IndustriALL s’est lancé dans un projet visant à développer une approche intégrée de la chaîne d’approvisionnement et à obtenir un travail décent pour tous les travailleurs associés à la chaîne d’approvisionnement des batteries.
“Nous devons veiller à ce que la production de batteries ne soutienne pas seulement l’énergie verte, mais préserve également les droits de l’homme et favorise la santé et la durabilité environnementale”, déclare Kemal Özkan.
“Cela signifie que nous devons accroître notre influence tout au long de la chaîne d’approvisionnement des batteries. Dans le cadre de cette approche, IndustriALL renforce les capacités syndicales en élaborant des outils efficaces de diligence raisonnable pour syndiquer les travailleurs et travailleuses, en créant des plateformes avec les multinationales, en développant la communication avec les plus grands producteurs mondiaux de batteries en Chine, en veillant à ce que les questions de genre soient intégrées dans les activités syndicales et en se concentrant sur des politiques industrielles durables ainsi que la Transition juste."
En 2013, le Conseil d’administration de l’OIT, motivé par des préoccupations relatives à l’expansion rapide des chaînes d’approvisionnement mondiales au-delà des frontières, a décidé d’inscrire les chaînes d’approvisionnement mondiales à l’ordre du jour de la Conférence internationale du travail. En 2016, la Conférence internationale du travail a adopté une résolution concernant le travail décent dans les chaînes d’approvisionnement mondiales. Cette résolution a servi de base à l’élaboration d’un programme d’action, assorti d’une feuille de route pour sa mise en œuvre. Plusieurs réunions techniques ont eu lieu pour aborder les éléments fondamentaux d’une stratégie globale sur le travail décent dans les chaînes d’approvisionnement, comme le travail décent dans les zones franches d’exportation, le dialogue social transfrontalier ainsi que le déficit d’emplois décents dans les chaînes d’approvisionnement.

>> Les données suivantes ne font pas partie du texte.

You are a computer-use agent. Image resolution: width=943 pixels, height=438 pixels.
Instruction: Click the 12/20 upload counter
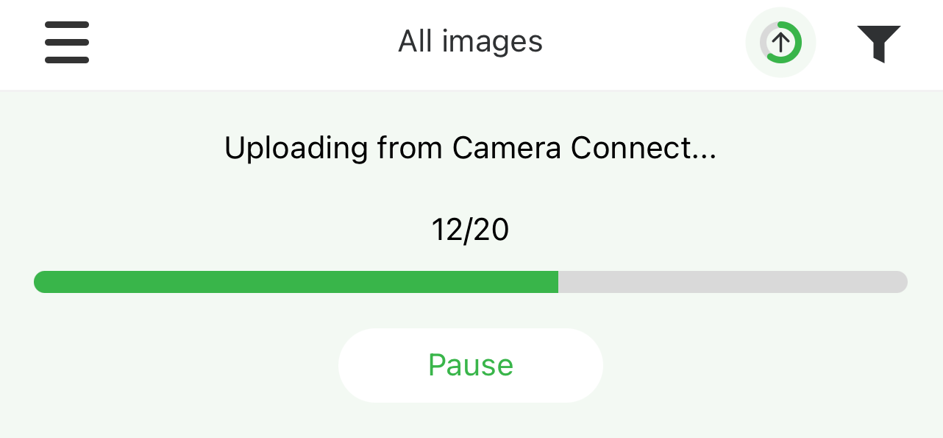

“Mais jusqu’à présent, les progrès, s’ils existent, sont très lents. Nous constatons une énorme résistance de la part des employeurs, bien que la plupart des gouvernements soient très favorables à une action normative dans ce domaine. Il y a un grand risque que l’OIT perde sa pertinence, alors qu’elle devrait jouer un rôle central dans le système de gouvernance mondiale dans tout le débat sur les chaînes d’approvisionnement mondiales”,
dit Kemal Özkan.
“IndustriALL va accroître ses efforts et continuer à faire pression pour l’adoption d’une convention de l’OIT sur les chaînes d’approvisionnement, ce qui serait essentiel pour le mouvement syndical mondial.”